What are the dangers of the in-home factory? The products are new and tested only in industrial fields for now, so the true long-term exposure to these materials is not quite yet determined. The impulsiveness of certain clients to buy downloads and print and collect is just adding so much more physical matter into existence. We already have a problem with waste disposal, recycling etc. This new technology might add more waste matter to the world, although it would eliminate packaging, boxes, bags and fuel expenses. The factories cost on the environment and the wallet can be decreased, while overseas trading from factories abroad may become completely unnecessary.
So what happens when we reach a time when we all have the factory in the home, and we have the delivery services to provide the raw materials that are safe, and we have the programs to design what we need? What dangers are then present? What about terrorist hacking possibilities? If your printer is connected to the Internet, could someone hack into your computer and have your printer print out a bomb? As of now we are no where near that possibility, but surely the US military industrial defense complex is thinking about it, from either end.

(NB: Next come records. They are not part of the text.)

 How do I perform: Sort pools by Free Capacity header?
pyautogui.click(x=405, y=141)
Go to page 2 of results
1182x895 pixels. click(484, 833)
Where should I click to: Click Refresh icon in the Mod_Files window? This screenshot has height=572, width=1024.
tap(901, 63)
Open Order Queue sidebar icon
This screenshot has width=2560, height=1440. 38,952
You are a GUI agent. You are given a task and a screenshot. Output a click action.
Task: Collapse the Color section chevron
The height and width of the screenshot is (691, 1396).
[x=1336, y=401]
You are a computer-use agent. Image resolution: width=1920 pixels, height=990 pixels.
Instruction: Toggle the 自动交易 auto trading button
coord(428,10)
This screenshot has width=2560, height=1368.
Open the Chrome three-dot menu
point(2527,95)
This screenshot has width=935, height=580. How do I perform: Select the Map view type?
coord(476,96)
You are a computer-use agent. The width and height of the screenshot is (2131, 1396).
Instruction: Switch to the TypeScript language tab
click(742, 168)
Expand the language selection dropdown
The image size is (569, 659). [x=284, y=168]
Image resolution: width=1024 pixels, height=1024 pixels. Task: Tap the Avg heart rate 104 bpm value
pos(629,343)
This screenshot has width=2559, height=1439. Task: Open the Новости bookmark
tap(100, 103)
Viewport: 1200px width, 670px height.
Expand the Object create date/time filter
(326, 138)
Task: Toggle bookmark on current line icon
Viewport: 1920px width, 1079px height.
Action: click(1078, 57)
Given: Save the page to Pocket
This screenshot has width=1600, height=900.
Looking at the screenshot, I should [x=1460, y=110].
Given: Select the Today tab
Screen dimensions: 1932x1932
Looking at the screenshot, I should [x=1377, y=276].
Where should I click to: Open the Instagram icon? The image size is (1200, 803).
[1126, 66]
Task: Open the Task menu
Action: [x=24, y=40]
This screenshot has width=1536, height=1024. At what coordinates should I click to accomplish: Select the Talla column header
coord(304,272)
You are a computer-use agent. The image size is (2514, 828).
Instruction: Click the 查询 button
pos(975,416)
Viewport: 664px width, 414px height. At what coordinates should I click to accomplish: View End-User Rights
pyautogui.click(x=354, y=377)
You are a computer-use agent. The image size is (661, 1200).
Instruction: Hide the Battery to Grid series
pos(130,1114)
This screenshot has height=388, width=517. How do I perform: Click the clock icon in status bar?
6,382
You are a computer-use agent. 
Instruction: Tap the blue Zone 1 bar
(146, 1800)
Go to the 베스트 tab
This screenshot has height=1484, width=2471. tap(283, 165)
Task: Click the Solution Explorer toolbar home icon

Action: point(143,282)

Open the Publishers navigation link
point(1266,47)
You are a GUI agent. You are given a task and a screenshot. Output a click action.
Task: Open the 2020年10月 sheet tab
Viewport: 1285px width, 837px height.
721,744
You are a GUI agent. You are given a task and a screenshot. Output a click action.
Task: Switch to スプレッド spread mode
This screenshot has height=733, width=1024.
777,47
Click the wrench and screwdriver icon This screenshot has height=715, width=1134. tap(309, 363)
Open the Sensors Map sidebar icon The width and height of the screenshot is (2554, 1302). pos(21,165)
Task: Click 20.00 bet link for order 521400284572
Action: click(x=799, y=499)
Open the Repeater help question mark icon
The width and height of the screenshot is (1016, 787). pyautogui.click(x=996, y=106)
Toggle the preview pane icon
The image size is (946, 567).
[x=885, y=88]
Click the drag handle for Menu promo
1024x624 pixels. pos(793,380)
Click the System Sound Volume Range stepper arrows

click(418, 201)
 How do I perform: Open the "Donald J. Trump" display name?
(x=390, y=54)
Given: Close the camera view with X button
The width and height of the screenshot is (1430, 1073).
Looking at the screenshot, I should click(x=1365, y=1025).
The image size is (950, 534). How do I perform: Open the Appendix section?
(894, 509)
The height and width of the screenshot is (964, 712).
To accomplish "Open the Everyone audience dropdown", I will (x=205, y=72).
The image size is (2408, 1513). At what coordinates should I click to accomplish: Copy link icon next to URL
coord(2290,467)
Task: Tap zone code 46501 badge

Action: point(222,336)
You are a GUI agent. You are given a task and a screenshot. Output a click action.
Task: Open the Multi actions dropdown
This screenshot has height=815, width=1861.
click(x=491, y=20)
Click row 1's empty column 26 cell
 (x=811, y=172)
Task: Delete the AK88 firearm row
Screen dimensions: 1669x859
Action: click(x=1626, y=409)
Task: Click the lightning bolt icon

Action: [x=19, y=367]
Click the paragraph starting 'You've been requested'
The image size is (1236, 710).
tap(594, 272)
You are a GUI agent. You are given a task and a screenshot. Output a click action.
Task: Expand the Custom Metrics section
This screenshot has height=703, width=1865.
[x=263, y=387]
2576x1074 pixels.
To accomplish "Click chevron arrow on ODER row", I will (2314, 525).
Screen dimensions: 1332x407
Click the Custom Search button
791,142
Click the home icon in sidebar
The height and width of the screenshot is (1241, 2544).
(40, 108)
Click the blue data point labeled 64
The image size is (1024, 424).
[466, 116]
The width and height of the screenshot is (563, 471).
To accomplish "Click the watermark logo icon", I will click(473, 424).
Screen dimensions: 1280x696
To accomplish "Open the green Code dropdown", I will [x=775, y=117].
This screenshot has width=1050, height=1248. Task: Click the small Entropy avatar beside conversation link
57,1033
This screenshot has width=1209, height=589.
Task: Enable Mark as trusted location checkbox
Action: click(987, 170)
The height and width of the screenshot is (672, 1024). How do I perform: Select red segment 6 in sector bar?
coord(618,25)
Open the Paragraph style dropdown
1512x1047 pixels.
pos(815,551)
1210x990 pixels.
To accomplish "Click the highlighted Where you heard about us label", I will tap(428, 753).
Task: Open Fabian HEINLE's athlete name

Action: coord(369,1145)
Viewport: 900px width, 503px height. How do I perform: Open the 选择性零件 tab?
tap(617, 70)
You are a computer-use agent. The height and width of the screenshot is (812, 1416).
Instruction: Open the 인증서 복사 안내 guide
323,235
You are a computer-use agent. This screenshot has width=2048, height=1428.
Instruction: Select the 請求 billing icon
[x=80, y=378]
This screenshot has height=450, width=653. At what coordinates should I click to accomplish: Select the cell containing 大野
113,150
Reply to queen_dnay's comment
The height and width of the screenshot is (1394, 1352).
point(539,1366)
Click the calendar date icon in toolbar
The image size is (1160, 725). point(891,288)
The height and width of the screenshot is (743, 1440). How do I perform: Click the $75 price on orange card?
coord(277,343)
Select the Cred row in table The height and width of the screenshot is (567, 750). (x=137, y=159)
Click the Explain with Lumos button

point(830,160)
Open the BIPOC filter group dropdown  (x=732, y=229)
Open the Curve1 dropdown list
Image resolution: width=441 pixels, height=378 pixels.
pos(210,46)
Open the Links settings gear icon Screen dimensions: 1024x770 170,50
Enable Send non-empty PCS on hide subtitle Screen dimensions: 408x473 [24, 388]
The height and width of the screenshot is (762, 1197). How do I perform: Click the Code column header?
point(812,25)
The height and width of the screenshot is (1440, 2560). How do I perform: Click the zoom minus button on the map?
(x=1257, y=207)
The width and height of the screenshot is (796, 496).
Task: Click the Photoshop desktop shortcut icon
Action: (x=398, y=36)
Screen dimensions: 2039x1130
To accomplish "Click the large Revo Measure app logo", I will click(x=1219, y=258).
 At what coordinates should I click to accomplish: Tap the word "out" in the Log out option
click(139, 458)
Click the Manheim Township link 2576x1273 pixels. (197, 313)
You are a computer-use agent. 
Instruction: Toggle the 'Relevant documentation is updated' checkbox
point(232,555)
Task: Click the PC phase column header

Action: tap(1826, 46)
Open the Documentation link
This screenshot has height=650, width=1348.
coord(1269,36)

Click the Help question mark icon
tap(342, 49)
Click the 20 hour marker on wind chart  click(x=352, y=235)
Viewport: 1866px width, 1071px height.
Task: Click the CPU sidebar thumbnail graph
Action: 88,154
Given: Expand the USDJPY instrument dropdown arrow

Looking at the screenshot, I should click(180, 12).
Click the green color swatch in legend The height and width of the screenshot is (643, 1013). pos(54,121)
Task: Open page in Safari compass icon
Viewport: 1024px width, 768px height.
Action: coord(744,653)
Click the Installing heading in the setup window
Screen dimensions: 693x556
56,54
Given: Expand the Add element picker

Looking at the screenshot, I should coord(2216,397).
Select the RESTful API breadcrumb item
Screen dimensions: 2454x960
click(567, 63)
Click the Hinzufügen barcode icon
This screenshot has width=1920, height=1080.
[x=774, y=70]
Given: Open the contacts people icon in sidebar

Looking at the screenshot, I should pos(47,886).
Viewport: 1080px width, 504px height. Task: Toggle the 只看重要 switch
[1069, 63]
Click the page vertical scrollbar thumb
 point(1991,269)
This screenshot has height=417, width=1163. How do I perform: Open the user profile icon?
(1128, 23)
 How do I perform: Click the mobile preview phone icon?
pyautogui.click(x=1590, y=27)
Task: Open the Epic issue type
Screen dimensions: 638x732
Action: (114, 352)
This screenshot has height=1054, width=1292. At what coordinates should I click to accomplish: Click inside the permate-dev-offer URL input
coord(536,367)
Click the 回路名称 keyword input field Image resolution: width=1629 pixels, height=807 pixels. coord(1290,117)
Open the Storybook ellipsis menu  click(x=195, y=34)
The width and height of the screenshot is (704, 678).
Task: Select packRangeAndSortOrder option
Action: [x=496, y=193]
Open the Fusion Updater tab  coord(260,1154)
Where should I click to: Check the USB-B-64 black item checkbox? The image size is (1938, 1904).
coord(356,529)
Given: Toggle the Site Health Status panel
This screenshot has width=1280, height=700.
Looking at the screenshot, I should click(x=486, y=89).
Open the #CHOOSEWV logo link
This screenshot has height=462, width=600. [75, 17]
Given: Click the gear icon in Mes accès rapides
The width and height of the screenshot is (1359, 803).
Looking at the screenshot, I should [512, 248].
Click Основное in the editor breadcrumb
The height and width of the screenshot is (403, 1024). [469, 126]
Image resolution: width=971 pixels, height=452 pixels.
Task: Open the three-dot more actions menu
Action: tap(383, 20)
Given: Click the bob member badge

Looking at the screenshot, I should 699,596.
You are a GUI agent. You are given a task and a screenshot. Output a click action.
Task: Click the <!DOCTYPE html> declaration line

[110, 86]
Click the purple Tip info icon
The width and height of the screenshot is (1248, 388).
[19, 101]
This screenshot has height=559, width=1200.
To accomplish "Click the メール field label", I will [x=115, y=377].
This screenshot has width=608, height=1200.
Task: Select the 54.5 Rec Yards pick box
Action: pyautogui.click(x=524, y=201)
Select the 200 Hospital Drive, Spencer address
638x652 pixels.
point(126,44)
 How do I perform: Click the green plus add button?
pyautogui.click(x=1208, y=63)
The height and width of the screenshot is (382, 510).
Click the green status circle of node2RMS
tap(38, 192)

With more accessibility, and ability to deliver your own creations, will it effect your extent of needs? Ten years ago, one might not have needed a cell phone, or the Internet constantly. Now it is necessary to have a phone with the Internet on it all day. Will we go back to a more physical dependence with the introduction of these machines? Will we need physical things immediately? Having a materializer for your most impulsive ideas could have a very distracting consequence. But one could say that our most uncontrollable impulses are the ones that keep us alive, such as eating. Will this new distraction take away from valuable work or play time? What if these machines could possibly transport food?
Teleportation
Although this is far from development, there have been research and advancements in the area of teleportation, which would be the most immediate form of transport. Recently at the Joint Quantum Institute at the University of Maryland, physicist Christopher Monroe lead the effort thru what is now explored as quantum information processing. Essentially what the process does is copy all the information of an element, such as the clustering and spin of a particle or the polarization of a photon, and assigns the atoms in another space to act the same way. The same atomic element is created in two places at once. This was accomplished by sending atoms of Ytterbium, which is a rare metal, a distance of three meters. It existed in replication in two places at once for a moment in their laboratory. “This system, has the potential to form the basis for a large-scale quantum repeater that can network quantum memories over vast distance,” says Monroe. The area has further development before any major changes can occur
Conclusion
A three-dimensional printer would affect multiple industries. Many new industries could emerge. Design and content might come from the industry, or individuals. Like Wikipedia, there could be a user-based technology, with continual upgrades and innovations; a “wiki-fabricator.”
The industry to come from this technology is going to be one that has not been seen before in earlier Internet advancement. One big difference will be the presence of physical “stuff” as large quantities of raw material, transported everywhere. Big money could be made by the most innovative material chosen as the medium, whether it is ABS plastic, liquid polymer, or something else.
Besides limitless possibilities of profits to be had, lifestyles could change. With a few clicks of the mouse, people could have their desired custom-designed object in an “instant.”